▶ _What this task involves_
Would you print the records below from the first line through the line containing "specialitasok (1417, 1188)", skipping the pictures?
Information supplied section start
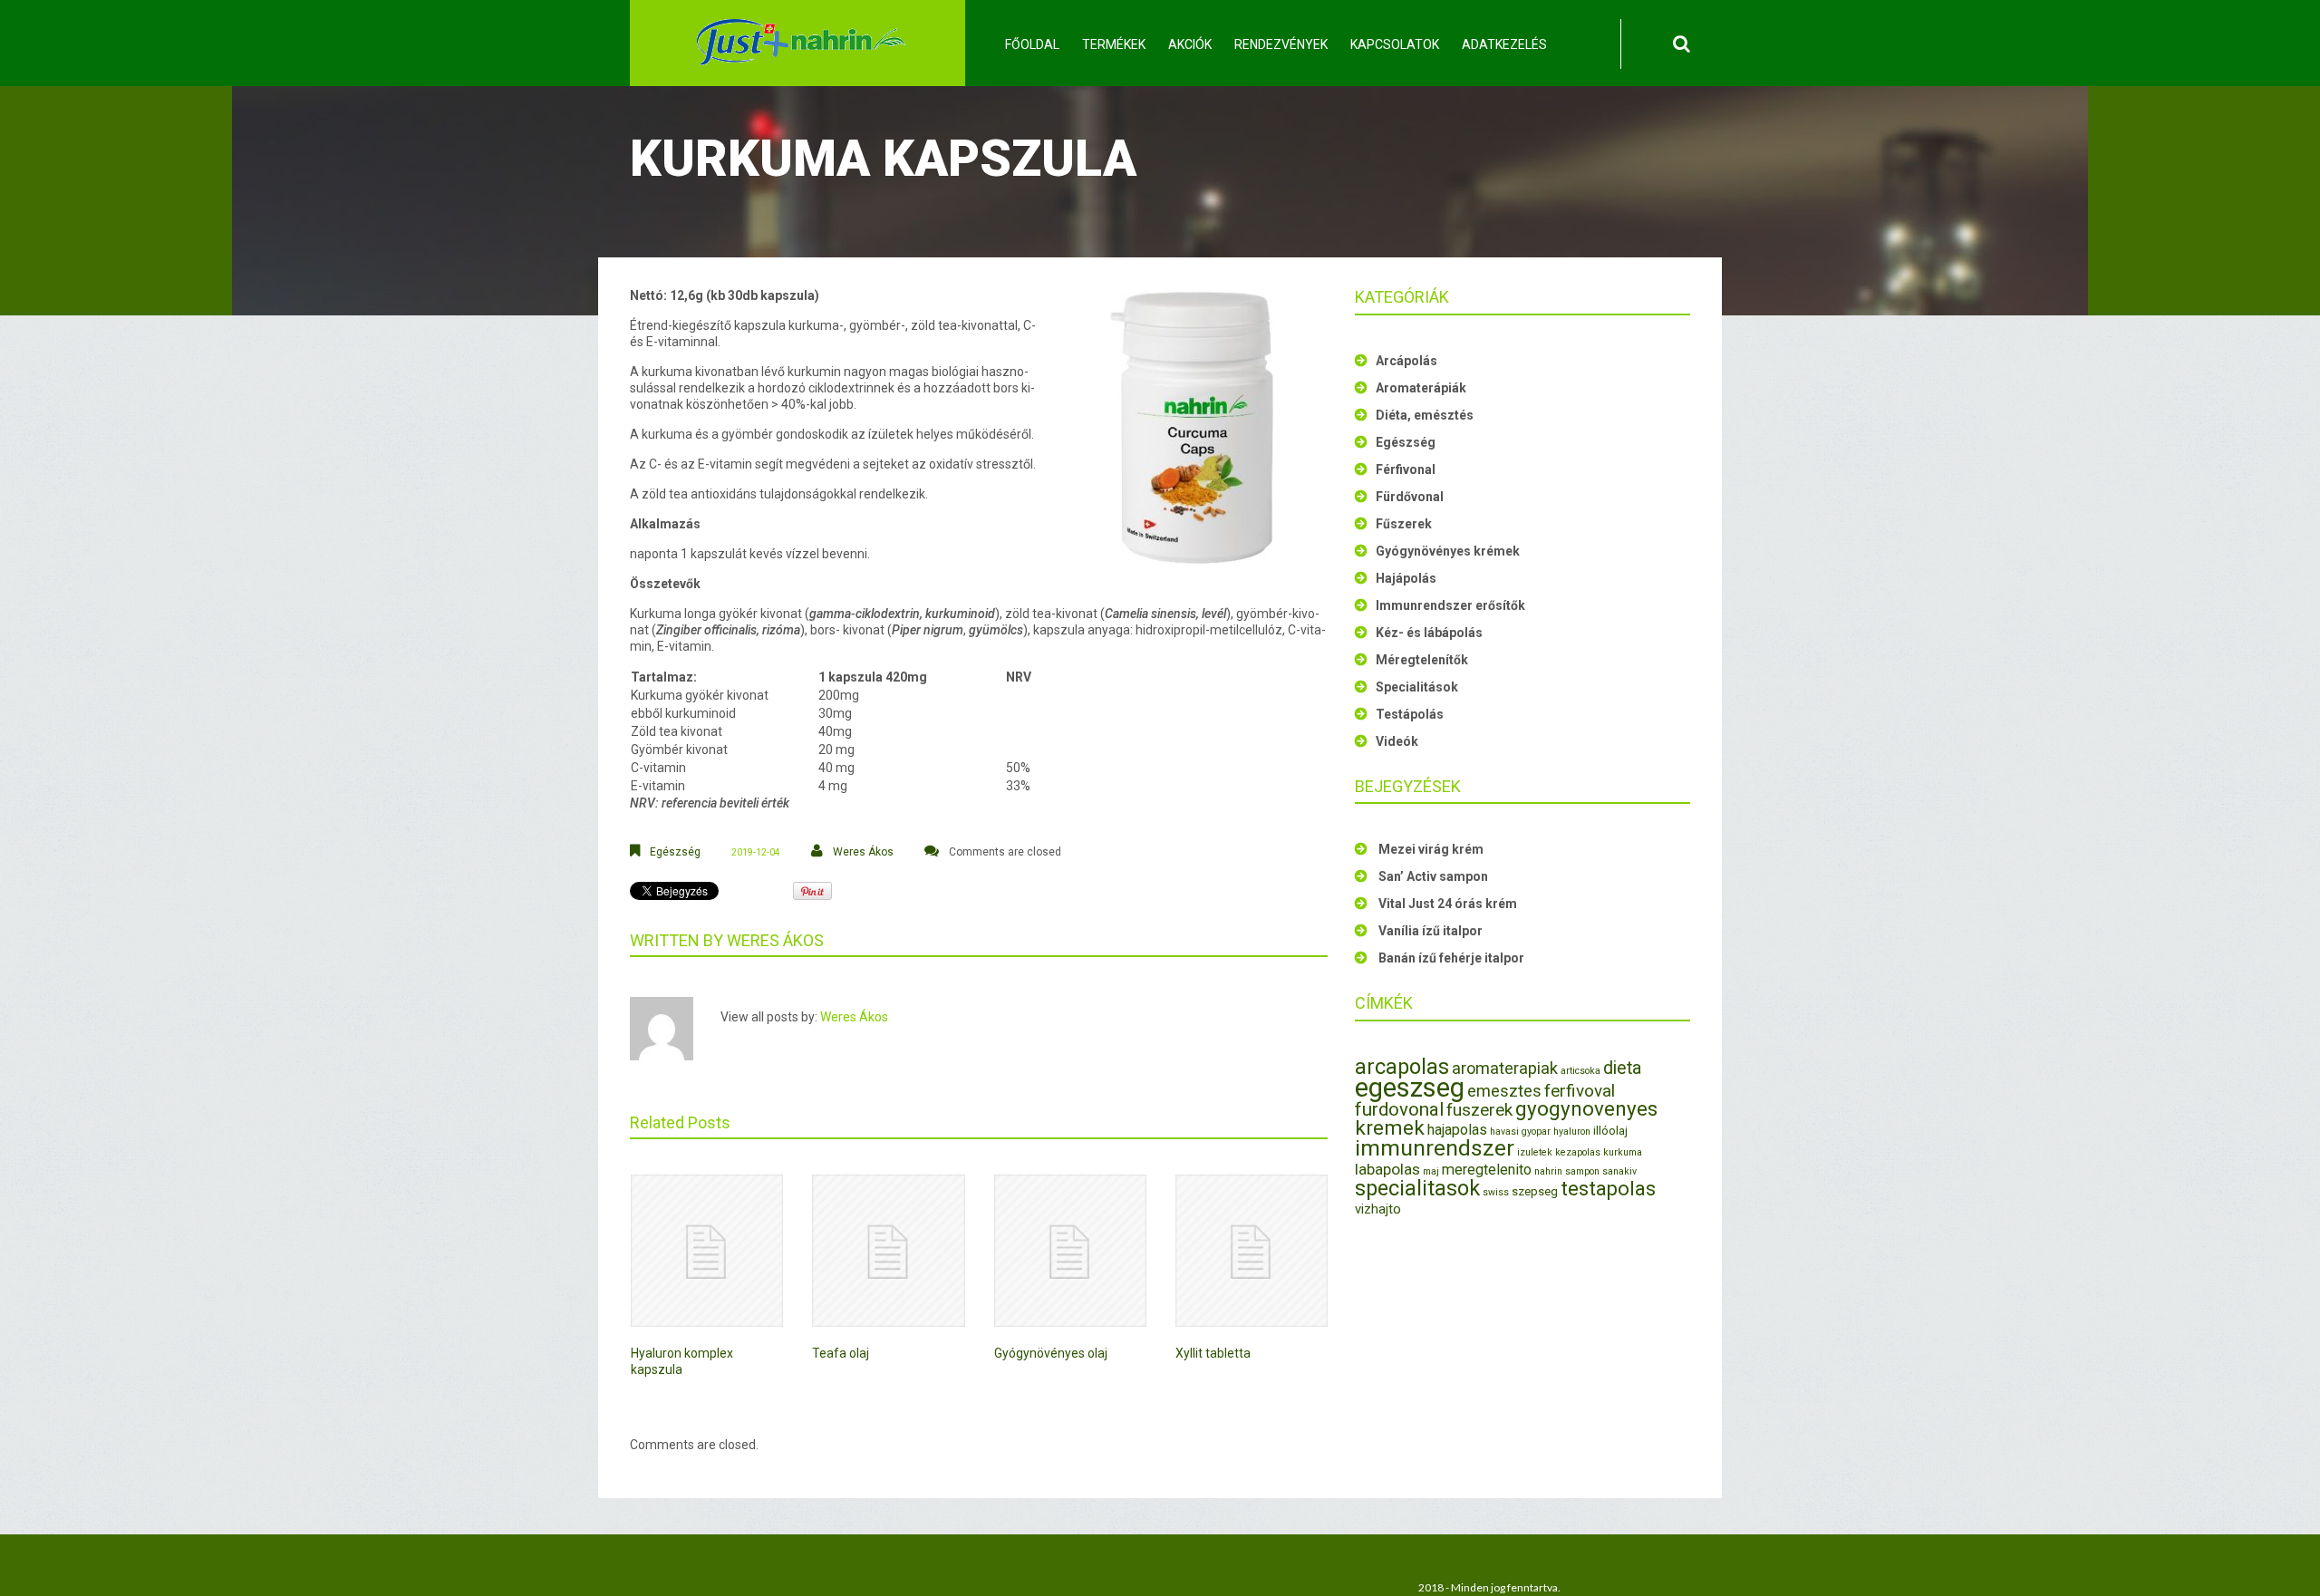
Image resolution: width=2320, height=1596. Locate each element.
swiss (1496, 1192)
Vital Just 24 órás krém (1447, 903)
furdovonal (1399, 1109)
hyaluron (1571, 1131)
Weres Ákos (863, 852)
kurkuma (1622, 1152)
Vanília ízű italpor (1430, 931)
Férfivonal (1406, 469)
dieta (1622, 1068)
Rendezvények (1281, 44)
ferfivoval (1579, 1090)
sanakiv (1619, 1171)
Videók (1397, 741)
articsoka (1580, 1071)
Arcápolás (1406, 360)
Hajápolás (1406, 578)
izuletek (1534, 1152)
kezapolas (1577, 1152)
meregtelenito (1487, 1169)
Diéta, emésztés (1425, 415)
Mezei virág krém (1431, 849)
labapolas (1387, 1169)
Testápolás (1410, 714)
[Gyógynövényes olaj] (1070, 1251)
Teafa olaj (840, 1353)
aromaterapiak (1505, 1068)
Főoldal (1032, 44)
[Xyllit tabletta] (1251, 1251)
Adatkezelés (1504, 44)
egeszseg (1409, 1087)
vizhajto (1378, 1209)
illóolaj (1610, 1130)
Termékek (1114, 44)
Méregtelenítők (1422, 660)
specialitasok (1417, 1188)
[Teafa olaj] (888, 1251)
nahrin (1548, 1171)
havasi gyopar (1520, 1131)
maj (1431, 1171)
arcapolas (1402, 1066)
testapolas (1608, 1188)
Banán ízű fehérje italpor (1451, 958)
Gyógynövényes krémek (1448, 551)
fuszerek (1479, 1109)
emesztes (1504, 1090)
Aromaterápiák (1421, 388)
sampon (1582, 1171)
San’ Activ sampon (1433, 876)
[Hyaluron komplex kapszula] (707, 1251)
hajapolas (1457, 1129)
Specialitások (1417, 687)
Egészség (675, 852)
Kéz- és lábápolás (1429, 632)
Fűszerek (1404, 524)
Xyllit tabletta (1213, 1353)
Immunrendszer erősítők (1450, 605)
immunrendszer (1434, 1148)
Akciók (1190, 44)
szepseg (1535, 1191)
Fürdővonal (1410, 496)
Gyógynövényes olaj (1050, 1353)
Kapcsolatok (1394, 44)
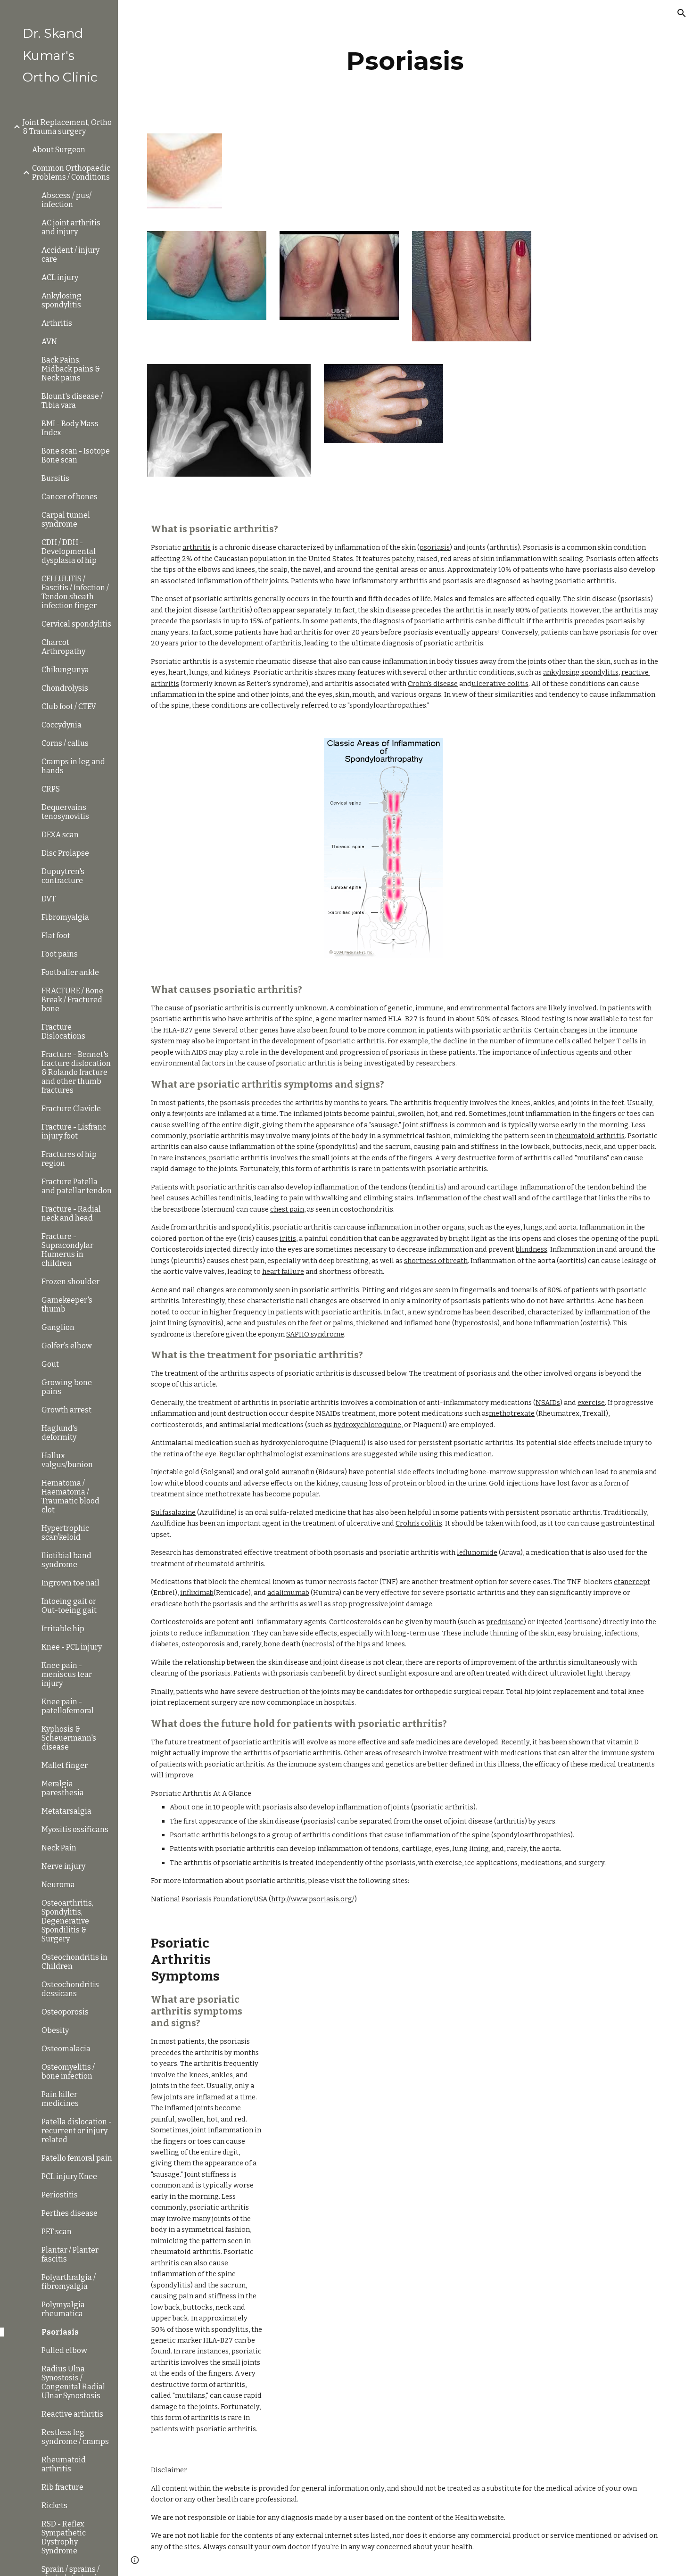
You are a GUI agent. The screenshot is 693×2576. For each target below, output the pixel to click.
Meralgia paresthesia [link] (62, 1788)
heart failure (283, 1271)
Information supplied section end
▶ _Result of this exercise_
Image resolution: width=2320, height=1596. Locate each element.
swiss (1496, 1192)
Vital Just 24 órás krém (1447, 903)
furdovonal (1399, 1109)
hyaluron (1571, 1131)
Weres Ákos (863, 852)
kurkuma (1622, 1152)
Vanília ízű italpor (1430, 931)
Férfivonal (1406, 469)
dieta (1622, 1068)
Rendezvények (1281, 44)
ferfivoval (1579, 1090)
sanakiv (1619, 1171)
Videók (1397, 741)
articsoka (1580, 1071)
Arcápolás (1406, 360)
Hajápolás (1406, 578)
izuletek (1534, 1152)
kezapolas (1577, 1152)
meregtelenito (1487, 1169)
Diéta, emésztés (1425, 415)
Mezei virág krém (1431, 849)
labapolas (1387, 1169)
Testápolás (1410, 714)
[Gyógynövényes olaj] (1070, 1251)
Teafa olaj (840, 1353)
aromaterapiak (1505, 1068)
Főoldal (1032, 44)
[Xyllit tabletta] (1251, 1251)
Adatkezelés (1504, 44)
egeszseg (1409, 1087)
vizhajto (1378, 1209)
illóolaj (1610, 1130)
Termékek (1114, 44)
Méregtelenítők (1422, 660)
specialitasok (1417, 1188)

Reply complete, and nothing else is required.